Europe’s Muslim dilemma

By H.D.S. Greenway  |  May 30, 2006  |  The Boston Globe

ZACARIAS MOUSSAOUI is an American nightmare. The concept of a Muslim fanatic taking lessons on how to fly an airliner is the quintessential horror of our new age. He is also Europe’s nightmare because, as with other 9/11 hijackers, he became radicalized not in the turbulent autocracies of the Middle East or North Africa, but in the open, free, and peaceful democracies of Western Europe.

Moussaoui’s is a typical story. Brought to France from Morocco as a young boy, he allegedly became radicalized in the heady extremism of a London mosque. In the wake of 9/11 and the bombings in London and Madrid, perhaps no social issue frightens Europeans more than the thought that their Muslims may not become good “Europeans” over time, and may become so alienated that they will continue to spin off violent terrorists.

Europeans ask each other: What have we done, and what should we do to better absorb our Muslims into our liberal democracies? For Muslims are Europe’s fastest-growing minority, and Islam is Europe’s third-largest religious affiliation after Catholics and Protestants.

The French model has always been assimilation, one of the definitions of which is “to cause to resemble.” Never mind multiculturalism, let’s all be French, is the ideal. While the British stressed their railways, their civil service, their courts with wigged judges in their far-flung empire, France stressed the civilizing aspects of its culture and language. So do come, France says, but you have to become French.

The doctrine of “Laïcité,” the 1905 separation of church and state, and the ideals of the French Revolution still dominate the cultural attitude toward immigration, even if they are not always carried out in practice. The Muslim ghettos of the unemployed that surround French cities — and the fact that there is not one member from a Muslim immigrant background in the National Assembly — suggests the French ideal has fallen short.

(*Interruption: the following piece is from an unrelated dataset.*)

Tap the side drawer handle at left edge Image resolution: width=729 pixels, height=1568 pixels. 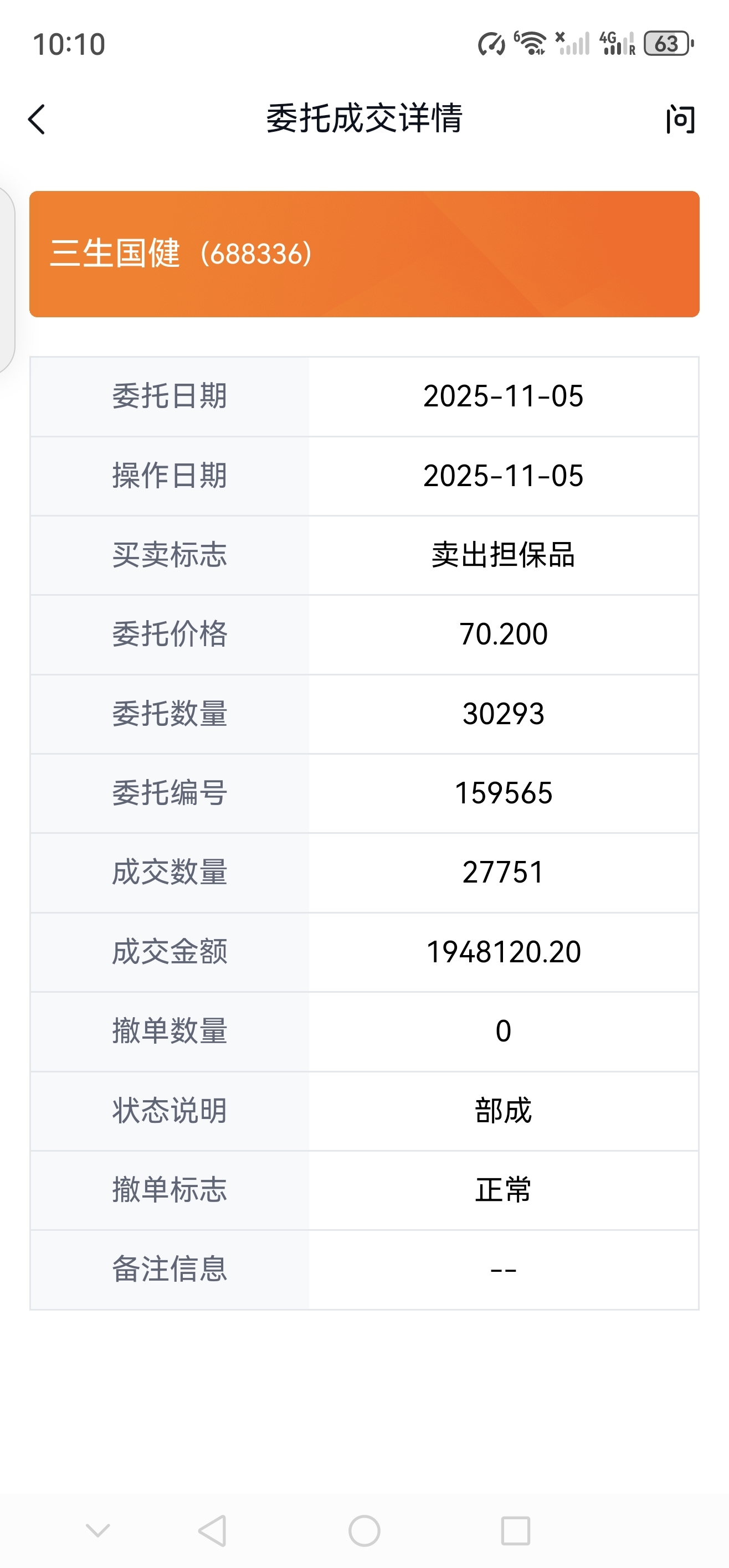point(6,279)
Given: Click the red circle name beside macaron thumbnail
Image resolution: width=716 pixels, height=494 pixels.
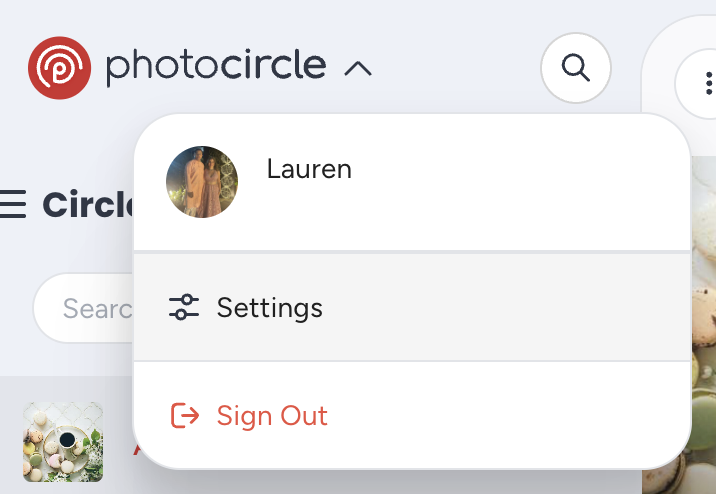Looking at the screenshot, I should point(135,447).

The British model is “integration — combining parts into a whole.” The British allow more official space than the French for Muslims to maintain their own cultures as part of the national whole. British Muslims tell me that Britain had a head start on multiculturalism because of having to absorb the Welsh, Scots, and Irish into the English majority to form a united kingdom.

Yet when British-born Muslims from the jobless mill towns of the north blew themselves up on London subways, the British began to seriously wonder where they went wrong.

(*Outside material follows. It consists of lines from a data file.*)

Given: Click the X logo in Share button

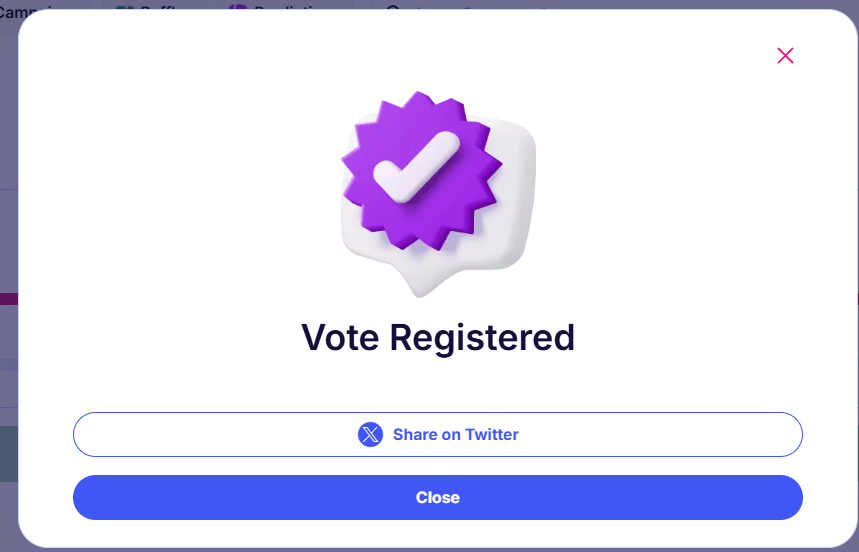Looking at the screenshot, I should coord(370,434).
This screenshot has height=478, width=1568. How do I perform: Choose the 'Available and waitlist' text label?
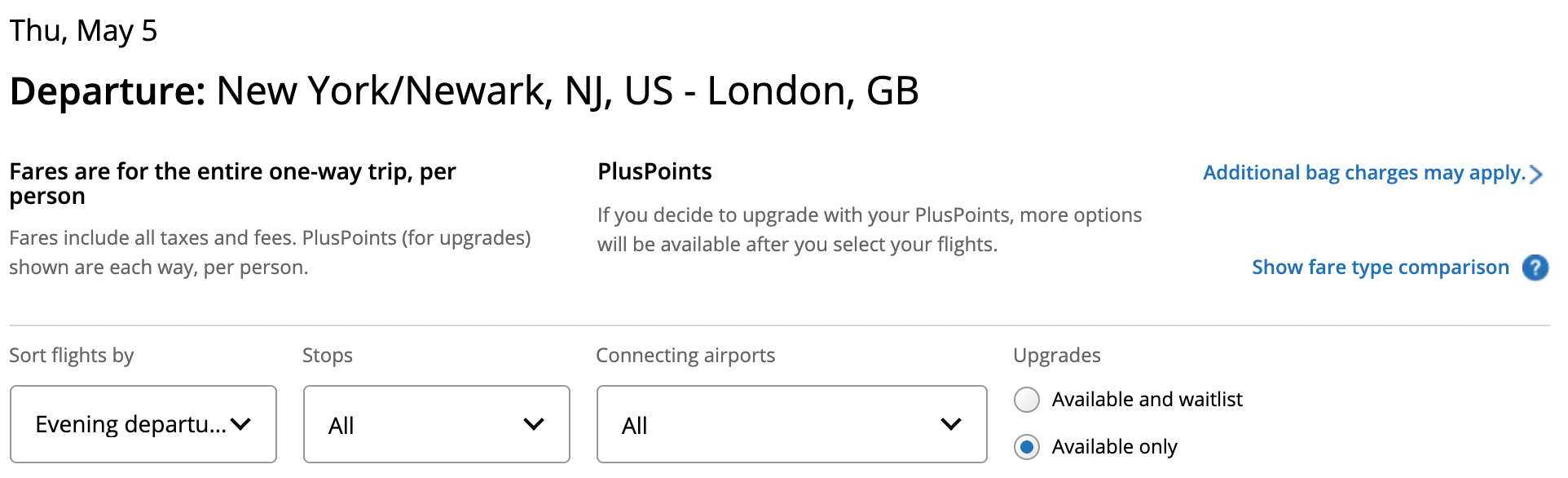pos(1147,400)
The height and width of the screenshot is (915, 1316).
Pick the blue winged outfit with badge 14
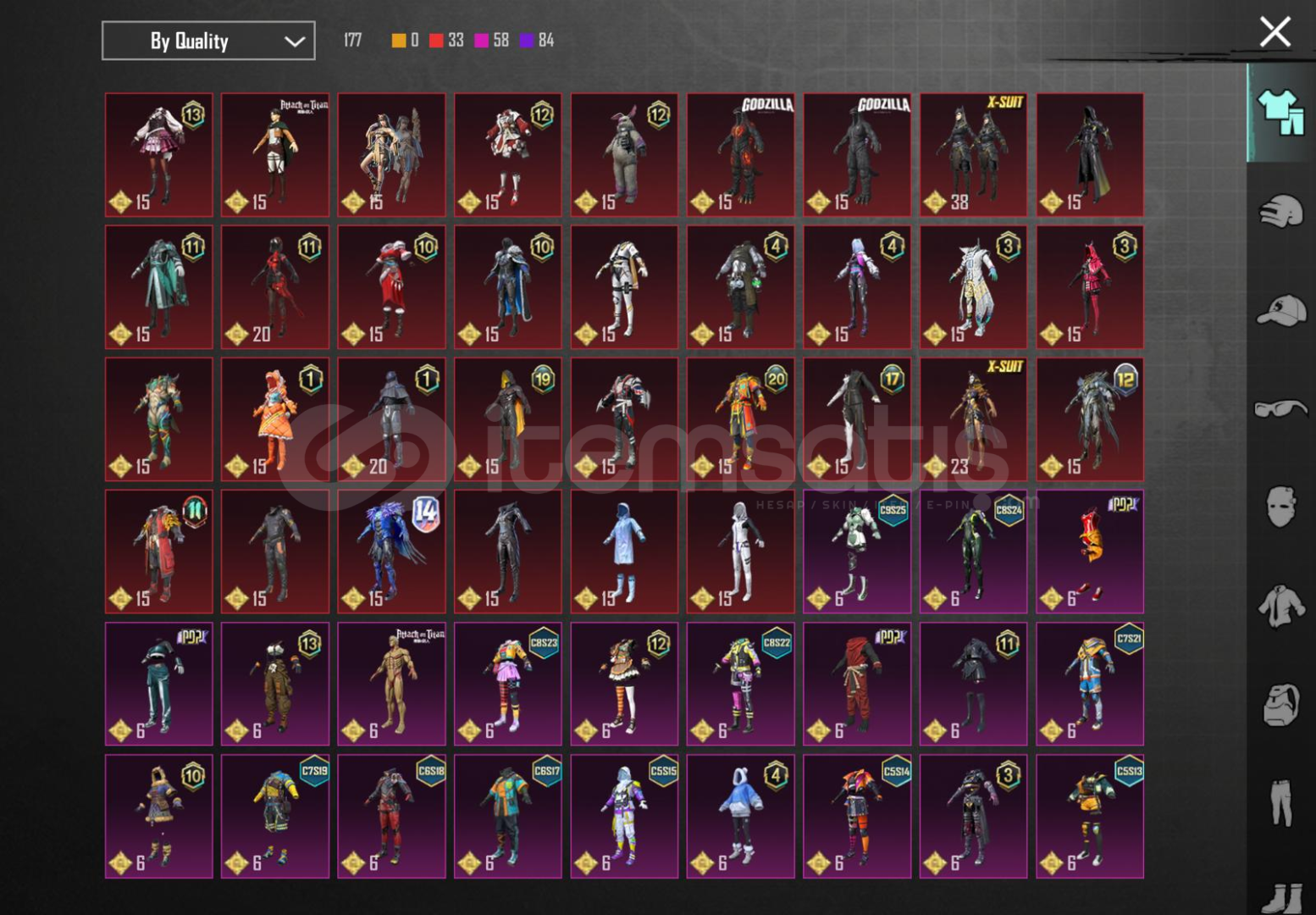click(391, 552)
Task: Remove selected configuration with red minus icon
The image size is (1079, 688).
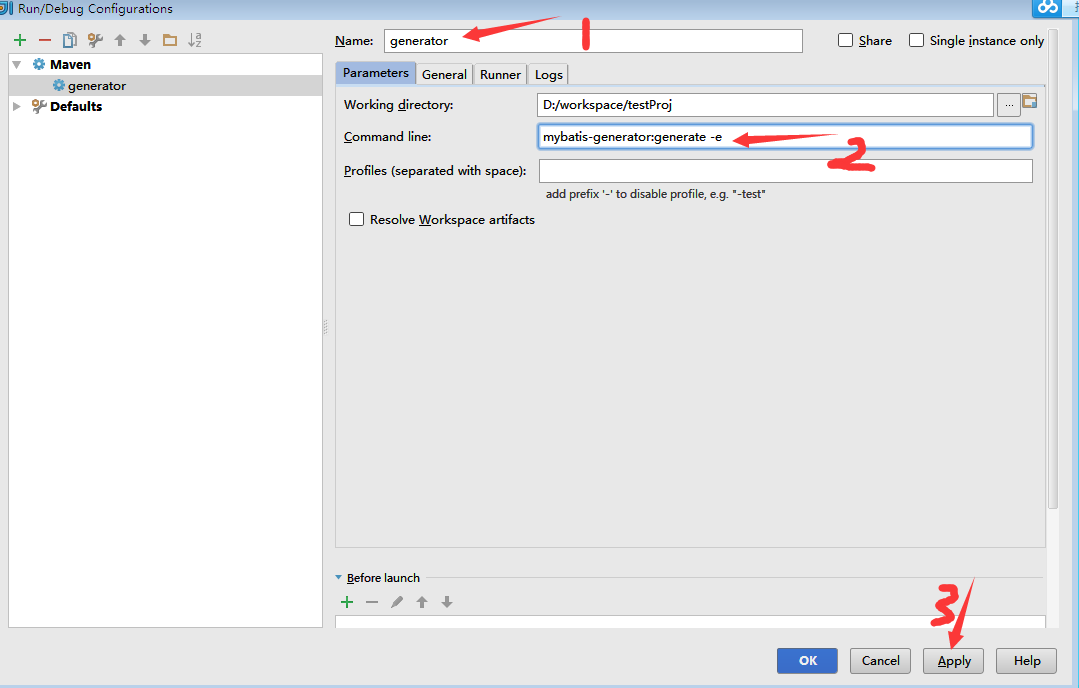Action: (44, 40)
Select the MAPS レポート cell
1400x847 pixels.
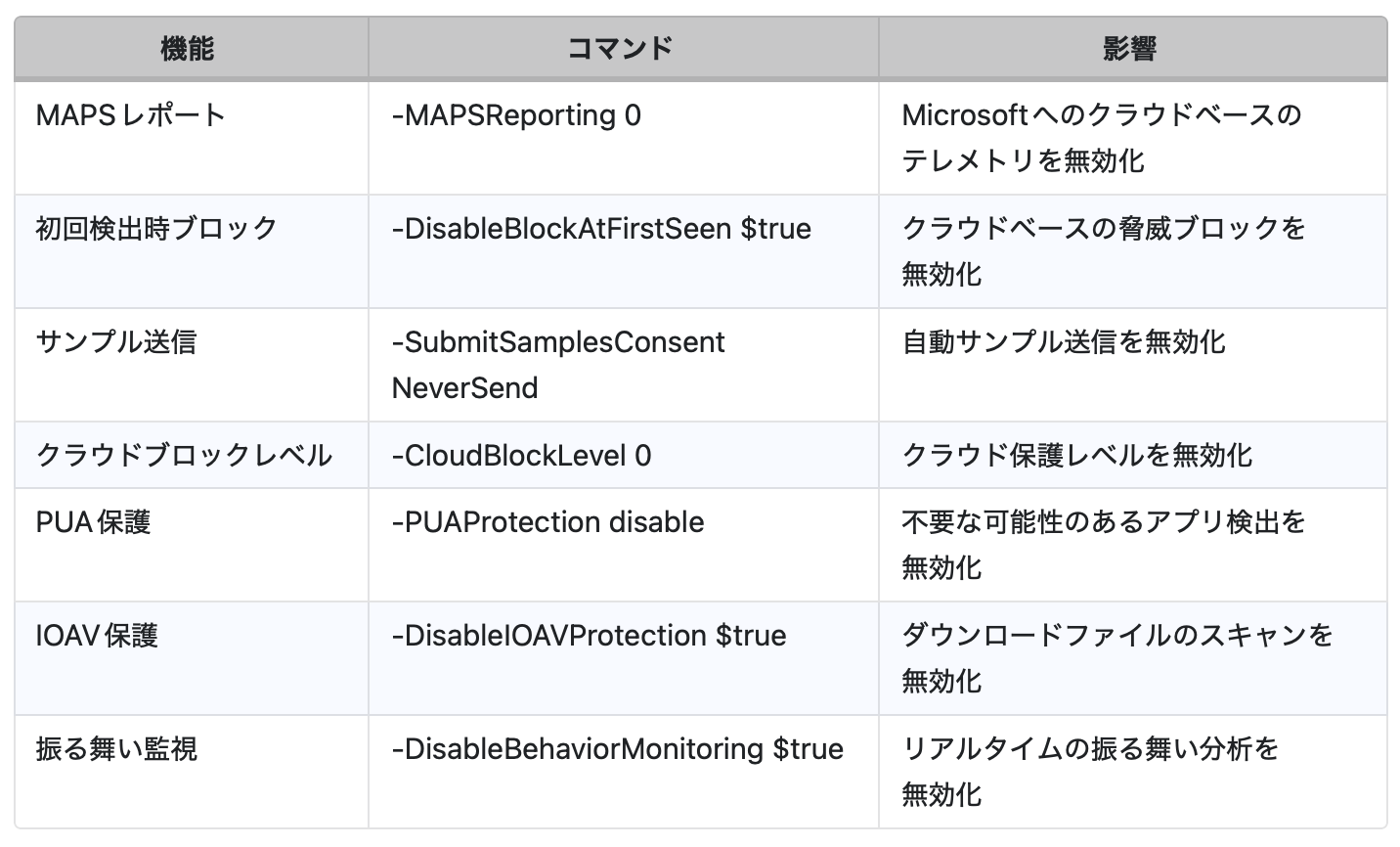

The Dutch thought that just leaving Muslims alone in their own space, which is how Protestants and Catholics learned to live together after Europe’s religious wars, would be sufficient. But the violent murder of filmmaker Theo van Gogh by a Dutch-Moroccan religious fanatic has put the Dutch model into question.

The German model, until 2000, was accommodation, which can be defined as “providing a room for the night.” Germany said to its Muslims: Come and work, but don’t even think about becoming German. Citizenship is reserved for those with German blood. That’s changed now, and Germany is making it easier for immigrants to become citizens, but it is still a struggle.

Muslims started coming to Europe in great numbers to fill labor shortages after World War II. Europe thought they would all go home when their labor was no longer needed, but recent European history shows that “guest workers” don’t go home. They invite their families to join them. Today, Muslims pour into Europe legally and illegally.

American Muslims have not assumed the critical mass that their co-religionists in Europe have. When Americans think about immigration problems they think of Hispanics. Also, Muslims in America were not recruited wholesale from the poorest regions of Pakistan, Anatolia, and North Africa. Muslims who immigrated here generally were better educated than those who first came to Europe. And at least a third of American Muslims are not recent immigrants at all but African-American.

A major difference is that America is used to being a nation of immigrants, while Europe, for most of the 19th and early 20th century, was a net exporter of people, mostly to the New World. Europeans cannot quite accept that they are now a target for immigration the way the United States has long been.

The major problem that both Europe and America face, as far as their Muslim populations are concerned, is not to let vigilance against terrorism spill over into undermining civil rights and discriminating against the 99.9 percent of Muslims who just want to get along.